The 37-yr-old founder of the Melbourne branch of Hatzolah  found 56-yr-old Cherie Day collapsed on the airport terminal floor close to a baggage carousel. He told the J-Wire news service: “Her heart had stopped beating and with the help of two others we immediately applied CPR and mouth to mouth.”

Herzog knew from his training that what they were doing was not going to save Cherie Day. He spotted a defibrillator mounted on the terminal wall about 25 meters away and raced to get it. As he pulled it away from its housing, the unit sent out an automatic alarm call to ambulance and fire brigade units.

Herzog continued: “I had used defibrillators before and the unit got her back to life again…but she slipped away from us. The machine is designed to let the user know the right time to defibrillate and for an agonizing few minutes, it was back to CPR and resuscitation. Then the unit signalled the time was right to let it do its work and I started using it again. By the time the emergency units arrived, we had her breathing regularly.”

Herzog added: “All this was happening as my wife and five children sat patiently in the car park waiting for me to arrive with the baggage.”

Cherie Day and the Herzog family had been on the same Tiger Airways flight from Mackay.

Herzog said: “It is amazingly fateful. Ten minutes earlier we would have been helpless on the plane and ten minutes later she would have been helpless on the bus to Lethbridge.
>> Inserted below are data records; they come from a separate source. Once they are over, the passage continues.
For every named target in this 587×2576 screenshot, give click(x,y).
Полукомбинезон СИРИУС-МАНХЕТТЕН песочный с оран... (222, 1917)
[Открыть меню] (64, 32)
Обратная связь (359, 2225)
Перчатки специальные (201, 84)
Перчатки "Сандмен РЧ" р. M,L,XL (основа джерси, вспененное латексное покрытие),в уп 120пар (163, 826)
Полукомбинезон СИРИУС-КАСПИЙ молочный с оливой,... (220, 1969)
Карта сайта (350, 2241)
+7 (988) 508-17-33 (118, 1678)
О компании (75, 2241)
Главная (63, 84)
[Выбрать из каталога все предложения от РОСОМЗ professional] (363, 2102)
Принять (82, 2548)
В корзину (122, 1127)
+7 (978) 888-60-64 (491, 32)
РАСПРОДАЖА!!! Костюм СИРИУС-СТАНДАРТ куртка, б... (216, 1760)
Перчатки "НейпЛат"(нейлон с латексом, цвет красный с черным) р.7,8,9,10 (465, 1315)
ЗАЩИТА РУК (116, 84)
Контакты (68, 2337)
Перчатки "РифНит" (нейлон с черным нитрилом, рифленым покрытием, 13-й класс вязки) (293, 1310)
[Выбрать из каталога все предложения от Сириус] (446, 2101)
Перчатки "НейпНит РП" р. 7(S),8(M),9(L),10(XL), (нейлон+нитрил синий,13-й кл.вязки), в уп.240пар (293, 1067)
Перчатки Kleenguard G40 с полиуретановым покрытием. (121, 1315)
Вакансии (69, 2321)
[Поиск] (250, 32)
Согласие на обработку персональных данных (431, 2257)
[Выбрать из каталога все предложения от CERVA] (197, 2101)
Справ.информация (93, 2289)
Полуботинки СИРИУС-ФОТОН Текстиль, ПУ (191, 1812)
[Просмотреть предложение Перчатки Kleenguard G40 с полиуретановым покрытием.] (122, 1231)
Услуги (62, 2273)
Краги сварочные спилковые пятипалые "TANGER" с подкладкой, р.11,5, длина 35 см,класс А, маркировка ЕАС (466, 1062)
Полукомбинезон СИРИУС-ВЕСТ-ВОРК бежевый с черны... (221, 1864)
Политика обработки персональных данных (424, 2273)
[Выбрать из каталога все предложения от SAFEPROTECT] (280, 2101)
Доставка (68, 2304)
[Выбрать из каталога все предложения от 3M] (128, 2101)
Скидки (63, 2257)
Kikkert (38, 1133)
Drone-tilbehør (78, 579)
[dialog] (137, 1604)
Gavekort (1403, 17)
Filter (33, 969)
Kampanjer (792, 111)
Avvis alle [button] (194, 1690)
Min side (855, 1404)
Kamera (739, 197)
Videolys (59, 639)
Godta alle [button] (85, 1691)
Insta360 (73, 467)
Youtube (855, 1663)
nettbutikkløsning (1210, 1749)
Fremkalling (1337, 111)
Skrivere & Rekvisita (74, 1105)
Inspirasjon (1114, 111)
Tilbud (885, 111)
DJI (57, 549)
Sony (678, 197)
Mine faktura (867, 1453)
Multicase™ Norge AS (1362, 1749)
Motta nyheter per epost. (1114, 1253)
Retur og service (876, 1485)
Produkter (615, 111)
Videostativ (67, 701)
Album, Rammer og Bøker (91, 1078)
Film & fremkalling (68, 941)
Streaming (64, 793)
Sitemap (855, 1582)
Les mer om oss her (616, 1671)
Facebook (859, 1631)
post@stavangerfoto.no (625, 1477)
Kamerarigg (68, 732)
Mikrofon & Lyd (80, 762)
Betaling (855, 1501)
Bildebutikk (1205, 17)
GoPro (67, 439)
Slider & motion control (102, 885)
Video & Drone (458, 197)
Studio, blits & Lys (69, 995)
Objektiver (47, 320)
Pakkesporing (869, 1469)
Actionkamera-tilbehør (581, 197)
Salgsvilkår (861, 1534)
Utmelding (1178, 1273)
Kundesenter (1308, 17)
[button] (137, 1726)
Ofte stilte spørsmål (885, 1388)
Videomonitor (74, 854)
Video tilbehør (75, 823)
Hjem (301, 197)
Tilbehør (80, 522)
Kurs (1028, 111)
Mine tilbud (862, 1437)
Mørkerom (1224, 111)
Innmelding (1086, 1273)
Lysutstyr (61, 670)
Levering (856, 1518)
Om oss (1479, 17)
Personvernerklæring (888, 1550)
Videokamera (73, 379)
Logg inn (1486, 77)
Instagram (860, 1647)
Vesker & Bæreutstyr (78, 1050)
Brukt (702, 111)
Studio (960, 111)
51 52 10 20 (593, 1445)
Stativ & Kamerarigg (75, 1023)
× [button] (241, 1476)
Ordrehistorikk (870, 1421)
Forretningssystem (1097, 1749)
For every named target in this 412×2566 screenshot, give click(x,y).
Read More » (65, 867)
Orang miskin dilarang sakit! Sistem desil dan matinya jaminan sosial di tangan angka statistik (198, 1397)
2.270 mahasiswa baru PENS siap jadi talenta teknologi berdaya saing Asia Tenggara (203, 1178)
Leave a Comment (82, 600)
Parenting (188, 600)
After a week in the Royal Melbourne Hospital, Day met Herzog and the two others who had saved her life before heading home to Lethbridge, south-west of the Victorian capital. She called them “her angels”. She had made a complete recovery after surgeons had unblocked a heart valve.

Hatzolah’s mission statement is “to provide a professional high level of emergency care, to members of the Jewish community in a predefined area within an efficient timeframe”.

Ruvi Herzog, who works in the family car and boat business, retired from Hatzolah last year. He has used a defibrillator on four previous occasions and this is the second time he has been instrumental in saving a dying person’s life. He said: “Seeing someone survive an experience like this when you have been privileged to help them sends shivers up your spine.

Cherie Day may not be Jewish, but Ruvi Herzog made sure that the Hatzolah statement was delivered in spades irrespective of race, creed or religion….

Defibrillators in public areas are a relatively new initiative and this was the first time one had been used in the terminal. There are 24 units in place at Tullamarine airport.